● **Information provided**:
- - - - - - -
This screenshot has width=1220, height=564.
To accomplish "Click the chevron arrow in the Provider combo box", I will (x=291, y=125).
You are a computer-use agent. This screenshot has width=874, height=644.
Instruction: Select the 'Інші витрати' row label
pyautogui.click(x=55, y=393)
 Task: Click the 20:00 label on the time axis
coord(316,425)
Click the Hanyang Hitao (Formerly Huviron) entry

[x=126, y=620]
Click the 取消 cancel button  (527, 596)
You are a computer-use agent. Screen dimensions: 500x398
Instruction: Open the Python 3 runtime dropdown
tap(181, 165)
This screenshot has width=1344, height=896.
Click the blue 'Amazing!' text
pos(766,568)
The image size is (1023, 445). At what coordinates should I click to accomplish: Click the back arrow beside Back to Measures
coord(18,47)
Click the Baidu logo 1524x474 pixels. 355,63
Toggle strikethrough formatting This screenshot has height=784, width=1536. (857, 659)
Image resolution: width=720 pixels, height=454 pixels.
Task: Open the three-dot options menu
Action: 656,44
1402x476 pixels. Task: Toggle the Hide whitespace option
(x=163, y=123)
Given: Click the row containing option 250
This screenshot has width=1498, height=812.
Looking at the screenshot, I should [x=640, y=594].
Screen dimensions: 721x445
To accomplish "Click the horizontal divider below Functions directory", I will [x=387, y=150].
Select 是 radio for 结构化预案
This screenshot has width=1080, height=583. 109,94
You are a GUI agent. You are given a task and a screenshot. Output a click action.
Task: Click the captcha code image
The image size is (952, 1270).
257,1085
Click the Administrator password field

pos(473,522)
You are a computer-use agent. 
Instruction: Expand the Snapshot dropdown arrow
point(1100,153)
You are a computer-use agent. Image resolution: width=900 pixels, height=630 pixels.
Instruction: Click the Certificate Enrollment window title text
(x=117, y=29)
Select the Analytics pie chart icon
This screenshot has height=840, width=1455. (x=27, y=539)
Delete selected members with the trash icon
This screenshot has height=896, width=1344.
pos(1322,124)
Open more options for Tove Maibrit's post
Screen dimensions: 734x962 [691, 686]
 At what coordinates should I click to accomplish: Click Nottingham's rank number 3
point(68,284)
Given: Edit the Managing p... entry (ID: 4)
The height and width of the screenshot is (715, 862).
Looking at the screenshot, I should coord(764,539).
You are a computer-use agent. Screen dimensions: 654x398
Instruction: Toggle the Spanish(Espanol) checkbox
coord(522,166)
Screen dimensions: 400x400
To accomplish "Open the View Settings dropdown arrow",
- - - - - - -
Convert every line of the records above into a JSON list of strings, one string per line, and omit the blank lines.

● **Answer to the problem**:
[
  "This screenshot has width=1220, height=564.",
  "To accomplish \"Click the chevron arrow in the Provider combo box\", I will (x=291, y=125).",
  "You are a computer-use agent. This screenshot has width=874, height=644.",
  "Instruction: Select the 'Інші витрати' row label",
  "pyautogui.click(x=55, y=393)",
  " Task: Click the 20:00 label on the time axis",
  "coord(316,425)",
  "Click the Hanyang Hitao (Formerly Huviron) entry",
  "[x=126, y=620]",
  "Click the 取消 cancel button  (527, 596)",
  "You are a computer-use agent. Screen dimensions: 500x398",
  "Instruction: Open the Python 3 runtime dropdown",
  "tap(181, 165)",
  "This screenshot has width=1344, height=896.",
  "Click the blue 'Amazing!' text",
  "pos(766,568)",
  "The image size is (1023, 445). At what coordinates should I click to accomplish: Click the back arrow beside Back to Measures",
  "coord(18,47)",
  "Click the Baidu logo 1524x474 pixels. 355,63",
  "Toggle strikethrough formatting This screenshot has height=784, width=1536. (857, 659)",
  "Image resolution: width=720 pixels, height=454 pixels.",
  "Task: Open the three-dot options menu",
  "Action: 656,44",
  "1402x476 pixels. Task: Toggle the Hide whitespace option",
  "(x=163, y=123)",
  "Given: Click the row containing option 250",
  "This screenshot has width=1498, height=812.",
  "Looking at the screenshot, I should [x=640, y=594].",
  "Screen dimensions: 721x445",
  "To accomplish \"Click the horizontal divider below Functions directory\", I will [x=387, y=150].",
  "Select 是 radio for 结构化预案",
  "This screenshot has width=1080, height=583. 109,94",
  "You are a GUI agent. You are given a task and a screenshot. Output a click action.",
  "Task: Click the captcha code image",
  "The image size is (952, 1270).",
  "257,1085",
  "Click the Administrator password field",
  "pos(473,522)",
  "You are a computer-use agent. ",
  "Instruction: Expand the Snapshot dropdown arrow",
  "point(1100,153)",
  "You are a computer-use agent. Image resolution: width=900 pixels, height=630 pixels.",
  "Instruction: Click the Certificate Enrollment window title text",
  "(x=117, y=29)",
  "Select the Analytics pie chart icon",
  "This screenshot has height=840, width=1455. (x=27, y=539)",
  "Delete selected members with the trash icon",
  "This screenshot has height=896, width=1344.",
  "pos(1322,124)",
  "Open more options for Tove Maibrit's post",
  "Screen dimensions: 734x962 [691, 686]",
  " At what coordinates should I click to accomplish: Click Nottingham's rank number 3",
  "point(68,284)",
  "Given: Edit the Managing p... entry (ID: 4)",
  "The height and width of the screenshot is (715, 862).",
  "Looking at the screenshot, I should coord(764,539).",
  "You are a computer-use agent. Screen dimensions: 654x398",
  "Instruction: Toggle the Spanish(Espanol) checkbox",
  "coord(522,166)",
  "Screen dimensions: 400x400",
  "To accomplish \"Open the View Settings dropdown arrow\","
]